Le paysage des "bains de Vico" publié en 1851 dans "Le Magasin pittoresque" et déjà examiné dans deux articles précédents ("Bains de Vico ou Guagno-les-Bains ?" et "Les ponts de Guagno-les-Bains") donne beaucoup de renseignements mais pose aussi des questions sur les débuts du hameau.
En dehors de l'établissement thermal et d'une auberge, aucune maison n'a été dessinée. Plusieurs voyageurs de l'époque écrivent bien que les curistes étaient abrités dans des huttes de branchage (voir l'article précédent) mais ils mentionnent également plusieurs auberges.
Pour connaître la vérité, il est indispensable d'utiliser des documents cartographiques officiels: le plan-terrier et le cadastre napoléonien.
Le plan-terrier élaboré par la monarchie française à la suite du rattachement de la Corse au royaume de France est un instrument de grande qualité.
Pour Guagno-les-Bains, il montre le pont de Caldane, la source d'eau chaude et la chapelle St-Antoine.
Extrait de "Guagno-les-Bains à travers la petite histoire du thermalisme" par François VAN CAPPEL DE PREMONT
Absolument aucune bâtisse n'est représentée alors que, dans d'autres villages comme Poggiolo, toutes les maisons sont bien visibles sur le plan-terrier. Indéniablement, le lieu ne connaissait pas d'habitants permanents.
L'autre référence incontournable est le plan cadastral. Pour la Corse, le cadastre dit napoléonien, datant de 1857, est disponible sur internet.
Alors qu'il est pratiquement de la même époque que le dessin du "Magasin pittoresque" de 1851, il montre plusieurs constructions. L'établissement de bains se distingue facilement par sa taille et sa forme en U. Mais il n'est pas seul: il est entouré par une douzaine de carrés roses représentant autant de maisons.

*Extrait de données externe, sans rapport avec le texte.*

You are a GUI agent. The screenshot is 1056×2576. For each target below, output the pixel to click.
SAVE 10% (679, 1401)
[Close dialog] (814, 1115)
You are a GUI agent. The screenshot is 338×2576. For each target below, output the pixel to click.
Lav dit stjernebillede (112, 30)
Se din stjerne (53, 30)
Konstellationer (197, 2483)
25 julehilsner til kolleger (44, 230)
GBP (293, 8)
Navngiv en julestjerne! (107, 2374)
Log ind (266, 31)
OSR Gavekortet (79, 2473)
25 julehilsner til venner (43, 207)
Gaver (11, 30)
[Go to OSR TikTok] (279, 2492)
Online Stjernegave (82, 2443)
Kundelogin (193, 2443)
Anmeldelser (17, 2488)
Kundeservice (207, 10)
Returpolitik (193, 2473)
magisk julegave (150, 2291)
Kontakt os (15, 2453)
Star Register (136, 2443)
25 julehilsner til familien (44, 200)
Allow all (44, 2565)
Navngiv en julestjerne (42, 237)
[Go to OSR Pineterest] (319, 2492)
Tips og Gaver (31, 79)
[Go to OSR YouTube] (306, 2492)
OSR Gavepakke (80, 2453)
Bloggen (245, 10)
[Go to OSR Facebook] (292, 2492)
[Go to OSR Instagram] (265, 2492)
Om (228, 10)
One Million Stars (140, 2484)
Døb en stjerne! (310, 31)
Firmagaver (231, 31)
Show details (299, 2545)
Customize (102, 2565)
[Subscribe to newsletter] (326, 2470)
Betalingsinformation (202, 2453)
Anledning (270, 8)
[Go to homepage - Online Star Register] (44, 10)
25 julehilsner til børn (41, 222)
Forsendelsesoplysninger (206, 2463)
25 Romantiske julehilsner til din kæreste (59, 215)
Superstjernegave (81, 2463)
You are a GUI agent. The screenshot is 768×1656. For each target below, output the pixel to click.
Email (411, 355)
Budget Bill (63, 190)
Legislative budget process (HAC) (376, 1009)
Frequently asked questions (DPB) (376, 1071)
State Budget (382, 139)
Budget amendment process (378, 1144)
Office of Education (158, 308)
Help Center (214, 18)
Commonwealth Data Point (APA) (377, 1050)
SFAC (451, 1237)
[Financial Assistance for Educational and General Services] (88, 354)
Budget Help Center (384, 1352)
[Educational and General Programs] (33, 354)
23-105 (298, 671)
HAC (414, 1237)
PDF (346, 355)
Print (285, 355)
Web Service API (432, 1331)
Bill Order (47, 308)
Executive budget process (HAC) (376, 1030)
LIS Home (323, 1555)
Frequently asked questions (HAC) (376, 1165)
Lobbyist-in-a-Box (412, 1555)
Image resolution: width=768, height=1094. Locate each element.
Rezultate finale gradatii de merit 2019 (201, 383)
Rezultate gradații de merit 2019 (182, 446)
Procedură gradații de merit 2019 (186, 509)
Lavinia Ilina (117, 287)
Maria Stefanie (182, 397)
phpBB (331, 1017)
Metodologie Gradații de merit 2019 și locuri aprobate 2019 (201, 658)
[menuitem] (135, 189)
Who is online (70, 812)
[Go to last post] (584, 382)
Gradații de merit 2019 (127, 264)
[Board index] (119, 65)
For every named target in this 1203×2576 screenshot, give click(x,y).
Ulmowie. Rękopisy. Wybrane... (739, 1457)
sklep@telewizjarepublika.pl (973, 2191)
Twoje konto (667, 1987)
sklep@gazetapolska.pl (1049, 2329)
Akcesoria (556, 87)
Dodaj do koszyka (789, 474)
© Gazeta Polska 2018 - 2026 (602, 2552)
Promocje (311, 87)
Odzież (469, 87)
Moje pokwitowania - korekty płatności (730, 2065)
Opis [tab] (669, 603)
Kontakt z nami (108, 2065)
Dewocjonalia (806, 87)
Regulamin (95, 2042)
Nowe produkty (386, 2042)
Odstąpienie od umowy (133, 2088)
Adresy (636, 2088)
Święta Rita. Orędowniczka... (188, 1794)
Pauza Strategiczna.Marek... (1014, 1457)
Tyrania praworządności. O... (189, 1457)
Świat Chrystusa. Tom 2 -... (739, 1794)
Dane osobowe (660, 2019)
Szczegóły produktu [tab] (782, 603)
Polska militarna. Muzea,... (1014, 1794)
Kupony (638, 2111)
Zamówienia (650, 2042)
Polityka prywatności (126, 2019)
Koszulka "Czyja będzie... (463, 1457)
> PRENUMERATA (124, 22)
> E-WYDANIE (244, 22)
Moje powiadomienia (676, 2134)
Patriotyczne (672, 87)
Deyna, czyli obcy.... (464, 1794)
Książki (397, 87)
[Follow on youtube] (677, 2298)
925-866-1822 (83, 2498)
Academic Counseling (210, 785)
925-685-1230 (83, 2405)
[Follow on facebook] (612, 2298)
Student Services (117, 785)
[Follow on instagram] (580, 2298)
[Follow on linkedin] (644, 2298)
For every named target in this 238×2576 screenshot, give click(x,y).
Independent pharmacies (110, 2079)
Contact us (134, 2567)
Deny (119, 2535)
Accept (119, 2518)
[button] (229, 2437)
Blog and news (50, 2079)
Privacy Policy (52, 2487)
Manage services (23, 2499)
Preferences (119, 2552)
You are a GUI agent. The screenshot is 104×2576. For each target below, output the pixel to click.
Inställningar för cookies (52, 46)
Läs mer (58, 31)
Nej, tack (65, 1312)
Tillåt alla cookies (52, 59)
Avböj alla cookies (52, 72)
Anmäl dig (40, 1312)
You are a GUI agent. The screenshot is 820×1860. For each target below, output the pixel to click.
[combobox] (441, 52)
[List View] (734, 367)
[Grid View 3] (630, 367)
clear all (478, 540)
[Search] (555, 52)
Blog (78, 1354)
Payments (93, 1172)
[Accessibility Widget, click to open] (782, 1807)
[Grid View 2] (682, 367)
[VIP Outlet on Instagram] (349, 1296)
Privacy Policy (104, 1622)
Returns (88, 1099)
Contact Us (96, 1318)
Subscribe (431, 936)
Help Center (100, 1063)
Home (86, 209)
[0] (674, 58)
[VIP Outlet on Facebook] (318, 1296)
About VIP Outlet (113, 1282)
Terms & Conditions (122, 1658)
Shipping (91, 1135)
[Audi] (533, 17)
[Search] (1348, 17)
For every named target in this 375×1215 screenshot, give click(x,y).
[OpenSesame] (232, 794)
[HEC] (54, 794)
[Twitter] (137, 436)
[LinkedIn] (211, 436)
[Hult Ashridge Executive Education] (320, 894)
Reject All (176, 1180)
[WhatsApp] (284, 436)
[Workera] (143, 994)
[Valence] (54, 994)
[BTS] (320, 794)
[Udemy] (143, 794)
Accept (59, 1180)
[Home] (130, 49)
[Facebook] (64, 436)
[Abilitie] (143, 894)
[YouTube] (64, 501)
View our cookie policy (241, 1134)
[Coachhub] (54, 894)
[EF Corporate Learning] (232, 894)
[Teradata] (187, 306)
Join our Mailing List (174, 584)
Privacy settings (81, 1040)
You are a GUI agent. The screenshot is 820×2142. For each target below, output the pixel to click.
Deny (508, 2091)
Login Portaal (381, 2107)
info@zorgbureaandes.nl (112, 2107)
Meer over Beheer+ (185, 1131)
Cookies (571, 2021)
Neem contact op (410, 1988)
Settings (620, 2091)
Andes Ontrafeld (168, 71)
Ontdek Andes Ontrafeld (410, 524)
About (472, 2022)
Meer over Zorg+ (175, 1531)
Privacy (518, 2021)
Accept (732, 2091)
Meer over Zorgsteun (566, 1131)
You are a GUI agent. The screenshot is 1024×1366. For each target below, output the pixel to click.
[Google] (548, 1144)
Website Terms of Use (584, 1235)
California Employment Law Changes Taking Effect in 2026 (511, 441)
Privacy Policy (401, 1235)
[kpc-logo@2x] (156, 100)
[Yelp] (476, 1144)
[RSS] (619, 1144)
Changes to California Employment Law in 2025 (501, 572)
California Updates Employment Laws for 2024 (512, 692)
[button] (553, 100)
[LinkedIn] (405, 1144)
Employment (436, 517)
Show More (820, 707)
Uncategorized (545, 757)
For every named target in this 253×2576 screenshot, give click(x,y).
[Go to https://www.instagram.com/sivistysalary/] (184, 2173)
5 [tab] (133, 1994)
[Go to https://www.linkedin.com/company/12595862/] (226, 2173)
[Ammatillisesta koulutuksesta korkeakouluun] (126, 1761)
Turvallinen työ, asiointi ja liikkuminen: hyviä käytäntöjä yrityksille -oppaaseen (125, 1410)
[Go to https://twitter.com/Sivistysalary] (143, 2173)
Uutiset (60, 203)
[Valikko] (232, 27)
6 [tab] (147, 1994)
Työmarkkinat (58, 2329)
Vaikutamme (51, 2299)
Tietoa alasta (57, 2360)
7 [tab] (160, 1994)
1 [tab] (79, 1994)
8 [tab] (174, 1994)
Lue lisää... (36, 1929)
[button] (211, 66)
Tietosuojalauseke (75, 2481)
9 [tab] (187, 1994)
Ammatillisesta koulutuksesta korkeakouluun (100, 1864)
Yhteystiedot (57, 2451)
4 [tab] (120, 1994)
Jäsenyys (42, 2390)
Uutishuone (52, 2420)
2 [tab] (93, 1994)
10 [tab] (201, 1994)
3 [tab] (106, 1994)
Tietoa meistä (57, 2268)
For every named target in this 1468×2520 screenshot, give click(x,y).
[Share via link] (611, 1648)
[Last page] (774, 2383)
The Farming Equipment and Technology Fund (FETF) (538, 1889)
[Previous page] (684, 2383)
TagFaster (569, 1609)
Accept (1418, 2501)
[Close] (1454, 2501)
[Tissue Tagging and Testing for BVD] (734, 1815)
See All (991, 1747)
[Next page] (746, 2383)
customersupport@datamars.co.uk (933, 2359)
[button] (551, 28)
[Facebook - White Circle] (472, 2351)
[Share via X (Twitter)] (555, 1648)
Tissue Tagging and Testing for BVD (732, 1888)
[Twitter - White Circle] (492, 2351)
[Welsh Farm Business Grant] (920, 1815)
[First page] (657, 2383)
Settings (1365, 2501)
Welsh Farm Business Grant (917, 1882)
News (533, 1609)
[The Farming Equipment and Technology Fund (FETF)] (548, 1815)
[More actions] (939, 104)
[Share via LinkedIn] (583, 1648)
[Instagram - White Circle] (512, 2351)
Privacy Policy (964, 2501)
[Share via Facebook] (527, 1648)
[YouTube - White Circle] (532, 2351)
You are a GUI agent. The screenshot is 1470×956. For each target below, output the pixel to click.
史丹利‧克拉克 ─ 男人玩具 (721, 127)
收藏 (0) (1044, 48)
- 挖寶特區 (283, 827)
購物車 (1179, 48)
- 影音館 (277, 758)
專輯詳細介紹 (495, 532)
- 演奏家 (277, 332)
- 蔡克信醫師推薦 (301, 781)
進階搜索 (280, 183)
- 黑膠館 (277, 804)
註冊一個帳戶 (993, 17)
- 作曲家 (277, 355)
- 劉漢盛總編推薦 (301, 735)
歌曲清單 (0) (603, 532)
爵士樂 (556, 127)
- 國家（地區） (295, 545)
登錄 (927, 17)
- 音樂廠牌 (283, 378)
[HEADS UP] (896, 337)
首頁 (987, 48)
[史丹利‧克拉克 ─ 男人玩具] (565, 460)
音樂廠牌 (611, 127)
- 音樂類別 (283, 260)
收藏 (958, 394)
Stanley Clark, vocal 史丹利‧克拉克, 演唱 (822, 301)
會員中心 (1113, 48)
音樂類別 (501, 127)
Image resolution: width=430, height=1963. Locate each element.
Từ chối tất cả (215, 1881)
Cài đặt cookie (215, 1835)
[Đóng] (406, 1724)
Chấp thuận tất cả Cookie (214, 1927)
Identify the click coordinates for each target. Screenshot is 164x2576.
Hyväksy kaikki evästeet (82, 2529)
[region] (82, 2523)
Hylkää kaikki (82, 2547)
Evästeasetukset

Une fièvre de construction aurait-elle saisi cet endroit entre 1851 et 1857? Ce ne serait pas à rejeter s'il n'existait un document plus ancien: le plan général dressé par l'architecte COTIN le 20 décembre 1838.
Il est reproduit dans l'ouvrage de François VAN CAPPEL DE PREMONT déjà cité.
Il est génant à consulter car il n'est pas orienté, comme de façon traditionnelle, avec le nord en haut. Ici, le nord est à gauche.
Pratiquement vingt ans avant le cadastre napoléonien, ce plan prouve qu'il existait cinq maisons dont les propriétaires étaient bien identifiés.
Mieux qu'un plan, le livre de VAN CAPPEL DE PREMONT présente une vue générale est-ouest des thermes, avec la même orientation que le plan COTIN.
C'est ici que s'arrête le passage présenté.